[Record extracts — start]
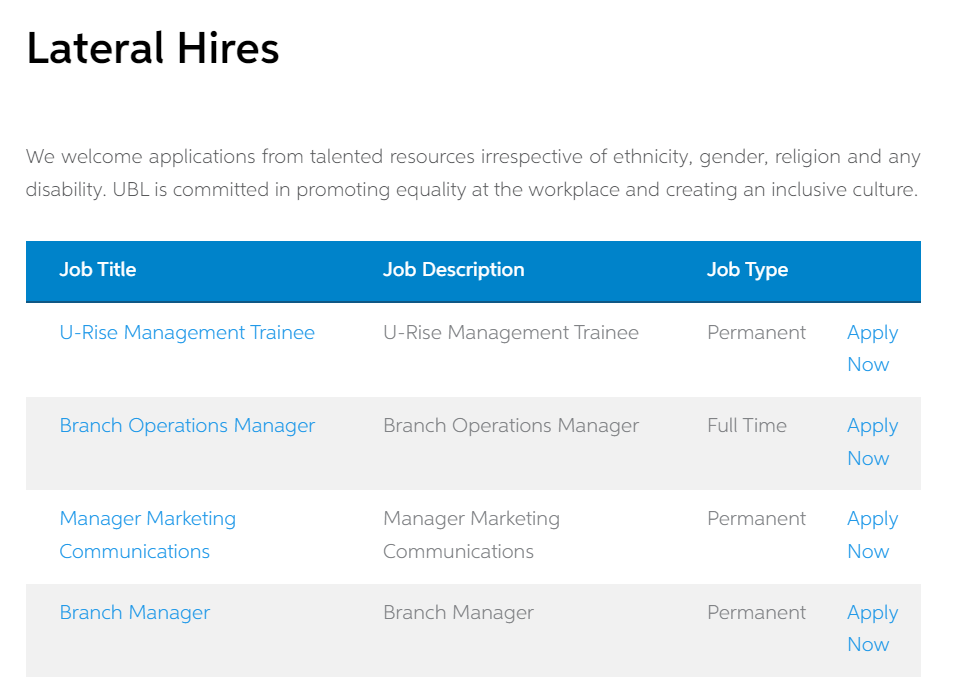Click the Job Type column header
The image size is (967, 692).
(747, 270)
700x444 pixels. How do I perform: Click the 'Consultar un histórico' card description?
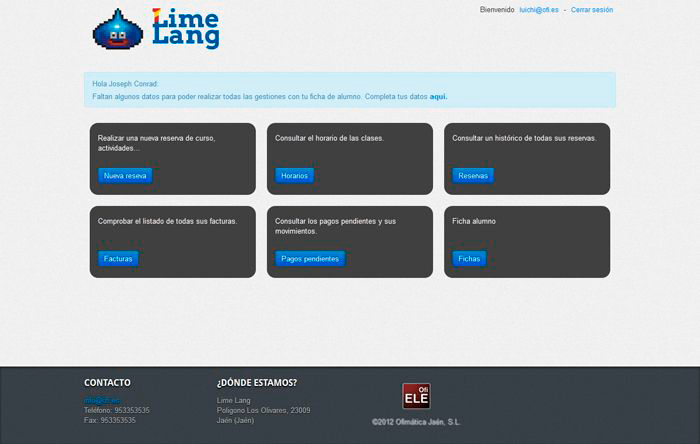point(524,138)
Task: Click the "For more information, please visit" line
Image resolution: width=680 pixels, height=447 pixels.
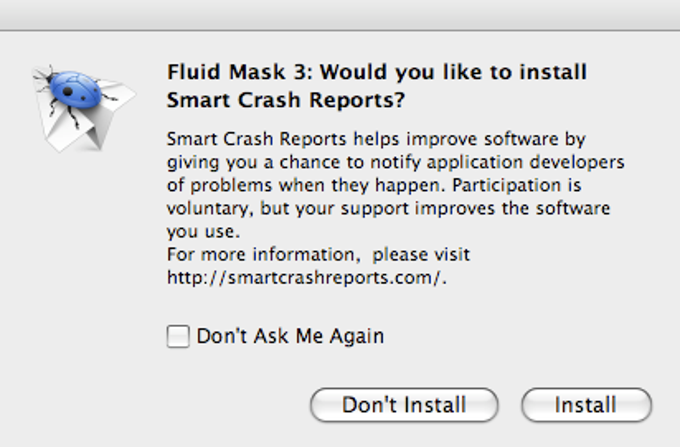Action: coord(318,255)
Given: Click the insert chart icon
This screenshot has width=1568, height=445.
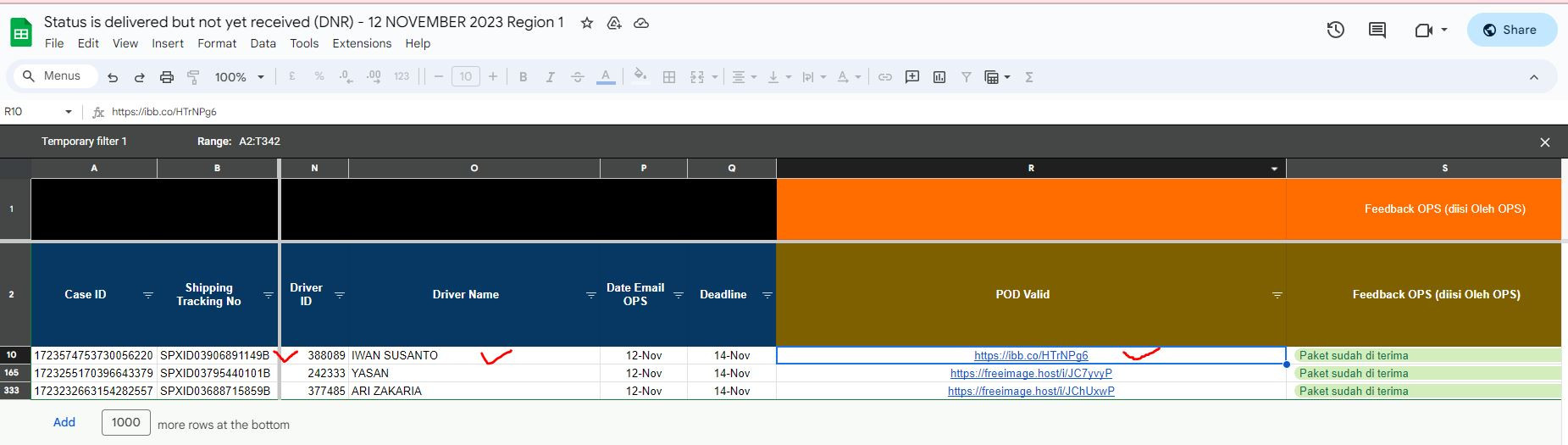Looking at the screenshot, I should coord(939,77).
[Record extracts — finish]
Look above for the line containing "Task: Click the", then retype it and each line after it to the end of the records, exactly and without pictures.

Task: Click the "For more information, please visit" line
Image resolution: width=680 pixels, height=447 pixels.
Action: coord(318,255)
Given: Click the insert chart icon
This screenshot has width=1568, height=445.
Looking at the screenshot, I should coord(939,77).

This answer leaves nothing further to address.